Josef Winkler, " La déportation " in L'Ukrainienne, Éditions Verdier 2022, pp.190,191,192.

Josef Winkler / L'Ukrainienne ( extraits )

Une lettre d'Ukraine.

Je vous salue, mes enfants Valia et Yakov et mes petits-enfants. Que Dieu vous accorde bonheur et santé et succès dans vos vies. J'ai reçu votre lettre, merci beaucoup. Je suis encore en vie, mais la santé n'est plus là. Dieu merci, j'ai l'aide des voisins. Merci à Maroussia et Marfa, elle m'ont envoyé des gilets, des foulards et du tissu pour un costume et d'autres colis. Et Aliocha, le fils de l'oncle Petro, et sa femme Galia m'aident, j'ai assez à manger. Ce sont de bonnes gens. Si Dieu veut, nous aurons un hiver doux. Il ne fait pas froid et la neige fond déjà. Lida m'écrit qu'elle veut venir te voir cet été. Elle ne peut pas venir me voir car elle est à court d'argent.
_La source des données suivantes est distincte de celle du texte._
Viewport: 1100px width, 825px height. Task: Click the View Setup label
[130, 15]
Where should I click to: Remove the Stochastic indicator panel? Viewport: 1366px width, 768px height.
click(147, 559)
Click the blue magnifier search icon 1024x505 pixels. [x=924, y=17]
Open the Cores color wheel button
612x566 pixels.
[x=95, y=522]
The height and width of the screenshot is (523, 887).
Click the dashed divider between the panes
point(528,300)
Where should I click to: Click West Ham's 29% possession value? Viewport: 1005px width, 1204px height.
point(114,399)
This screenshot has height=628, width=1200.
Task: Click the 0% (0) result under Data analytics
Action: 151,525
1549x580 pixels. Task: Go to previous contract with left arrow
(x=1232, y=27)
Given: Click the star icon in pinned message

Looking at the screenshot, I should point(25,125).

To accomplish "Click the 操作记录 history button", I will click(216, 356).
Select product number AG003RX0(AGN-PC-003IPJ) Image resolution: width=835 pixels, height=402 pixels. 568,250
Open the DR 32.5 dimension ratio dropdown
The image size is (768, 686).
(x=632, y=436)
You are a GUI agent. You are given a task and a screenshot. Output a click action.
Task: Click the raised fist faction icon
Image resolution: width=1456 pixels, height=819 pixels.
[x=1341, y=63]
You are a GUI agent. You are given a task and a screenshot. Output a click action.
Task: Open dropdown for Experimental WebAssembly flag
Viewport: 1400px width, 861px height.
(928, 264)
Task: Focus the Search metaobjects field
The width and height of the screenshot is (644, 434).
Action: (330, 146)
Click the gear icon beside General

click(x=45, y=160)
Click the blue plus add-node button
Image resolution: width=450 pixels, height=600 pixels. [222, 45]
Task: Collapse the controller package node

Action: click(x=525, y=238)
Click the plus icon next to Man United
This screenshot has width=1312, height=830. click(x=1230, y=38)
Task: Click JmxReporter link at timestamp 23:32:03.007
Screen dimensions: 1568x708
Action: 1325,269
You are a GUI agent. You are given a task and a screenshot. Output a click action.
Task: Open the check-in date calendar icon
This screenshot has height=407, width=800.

Je ne vous reverrai plus, ma santé est trop faible. Mes enfants, que mon coeur est lourd, mon Dieu! Ma Valia, je te vois dans mes rêves, quand tu étais enfant. Cela me fait si mal.

"Lettre d'Agafiya à ses filles Lidia et Valia" in L'Ukrainienne, pp. 241, 242.

Josef Winkler / L'Ukrainienne ( extraits )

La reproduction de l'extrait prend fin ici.